Religious labels like 'Hindu' and 'Muslim' are human inventions that divide people who share the same fundamental experiences. Strip away doctrine and ritual, and what remains is common humanity — the daily concerns everyone shares regardless of faith. The humorous closing reframes elevated theological debate through mundane survival, suggesting our shared material needs form a stronger bond than any religious identity ever could.

Relevance to Guru Nanak

Guru Nanak (1469–1539) literally spoke the first half of this quote — 'There is no Hindu, there is no Muslim' is one of his most historically documented sayings. He traveled thousands of miles across South Asia, Persia, and Arabia engaging people of all faiths.
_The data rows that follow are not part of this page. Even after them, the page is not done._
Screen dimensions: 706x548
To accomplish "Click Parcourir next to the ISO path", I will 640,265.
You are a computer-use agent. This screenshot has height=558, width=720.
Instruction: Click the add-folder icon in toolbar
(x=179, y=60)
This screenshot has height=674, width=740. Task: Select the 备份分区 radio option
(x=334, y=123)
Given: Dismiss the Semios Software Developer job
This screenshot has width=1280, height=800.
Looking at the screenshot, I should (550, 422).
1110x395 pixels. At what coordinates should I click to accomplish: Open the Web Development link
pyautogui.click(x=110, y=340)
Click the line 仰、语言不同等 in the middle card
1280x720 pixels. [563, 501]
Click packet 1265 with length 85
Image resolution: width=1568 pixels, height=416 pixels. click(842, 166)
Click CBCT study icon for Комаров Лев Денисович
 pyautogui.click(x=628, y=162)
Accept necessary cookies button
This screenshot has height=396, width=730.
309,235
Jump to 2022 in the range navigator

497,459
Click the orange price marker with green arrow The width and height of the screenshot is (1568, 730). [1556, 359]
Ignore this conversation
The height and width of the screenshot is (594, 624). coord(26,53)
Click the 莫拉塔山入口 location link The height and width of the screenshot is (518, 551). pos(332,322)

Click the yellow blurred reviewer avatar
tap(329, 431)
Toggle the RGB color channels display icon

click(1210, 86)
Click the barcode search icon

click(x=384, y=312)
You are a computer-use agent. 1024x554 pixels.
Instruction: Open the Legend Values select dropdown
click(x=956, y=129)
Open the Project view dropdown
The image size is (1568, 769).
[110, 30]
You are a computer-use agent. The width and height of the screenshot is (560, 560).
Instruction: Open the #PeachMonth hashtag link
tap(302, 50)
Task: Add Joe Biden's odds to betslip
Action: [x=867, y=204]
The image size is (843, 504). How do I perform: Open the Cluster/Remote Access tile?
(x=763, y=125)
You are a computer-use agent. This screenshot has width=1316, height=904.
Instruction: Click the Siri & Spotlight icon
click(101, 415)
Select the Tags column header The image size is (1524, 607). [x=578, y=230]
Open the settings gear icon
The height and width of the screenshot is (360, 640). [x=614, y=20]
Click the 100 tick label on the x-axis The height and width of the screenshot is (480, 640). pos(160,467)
He rejected caste distinctions and religious formalism, taught that God transcends all labels, and founded Sikhism as a universal spiritual path deliberately outside existing religious boundaries.

The era

Sixteenth-century Punjab sat at the collision of Hindu civilization and expanding Mughal Islamic power — Babur defeated the Delhi Sultanate at Panipat in 1526, during Nanak's own lifetime. Religious identity determined political allegiance, taxation, and social standing. Caste and creed defined every human interaction. For Nanak to publicly declare both Hindu and Muslim identities meaningless was radical and dangerous, cutting directly against the dominant political and social order of his era.

AI-generated insights based on extensive research and information for context. Factual errors? Email [email protected].